The book starts off with a way-too-long series of paintings of the motel and its surroundings. The first painting is of a girl (bare-ass naked) standing in front of a doorway. The next few paintings feature young girls in and around a pool (some of them look very underage—kinda creepy). The paintings then move into the hotel rooms, littered with naked women. Most of the women are rather beautiful, but not all of them. One must give Valko props for not going with the status quo’s aesthetic ideal of a woman.
Looking at Valko’s paintings, one really feels like a predatory pervert (which is the point). Valko’s paintings are about our voyeuristic natures, our obsession with watching from afar and glimpsing into other people’s lives. The book’s most interesting paintings turn the tables by showing the women pointing cameras at the viewer, making them the voyeur and us the ones being watched.
Michelle Berry’s accompanying story is typical Berry—quirky, oddball and anything but mainstream. Berry’s story places a teenage couple (Ruby and Michael) in said seedy motel. The story begins with Ruby trying to get Michael’s attention while he obsessively admires his new shorts, nicely ironed for him by his mother. Michael’s fascination with his mother’s ironing board handiwork clearly becomes Oedipal when he starts thinking about her nonstop—even during sex, which, in typical fashion, is his main concern.
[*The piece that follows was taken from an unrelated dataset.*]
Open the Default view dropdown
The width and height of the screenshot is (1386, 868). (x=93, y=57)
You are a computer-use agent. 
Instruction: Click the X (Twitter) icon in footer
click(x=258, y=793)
Things really become eerie when Michael thinks of what could be either an urban legend or a rape fantasy.
He imagines a man walking by their motel room. The man slits the window screen, crawls into the room and ties Michael to a chair. Michael is forced to watch Ruby being raped. The man rifles through their belongings and splits.
Finishing off on the same eerie note, the story ends when the big fat slob of a hotel clerk brings over some booze, Ruby gets drunk out of her gourd and practically passes out while Michael leaves her there with the creep.
Coupled with Valko’s incredible paintings, Postcard Fictions feel real. So real you can almost smell the hot sex and sweaty underwear—insert your own fish joke here.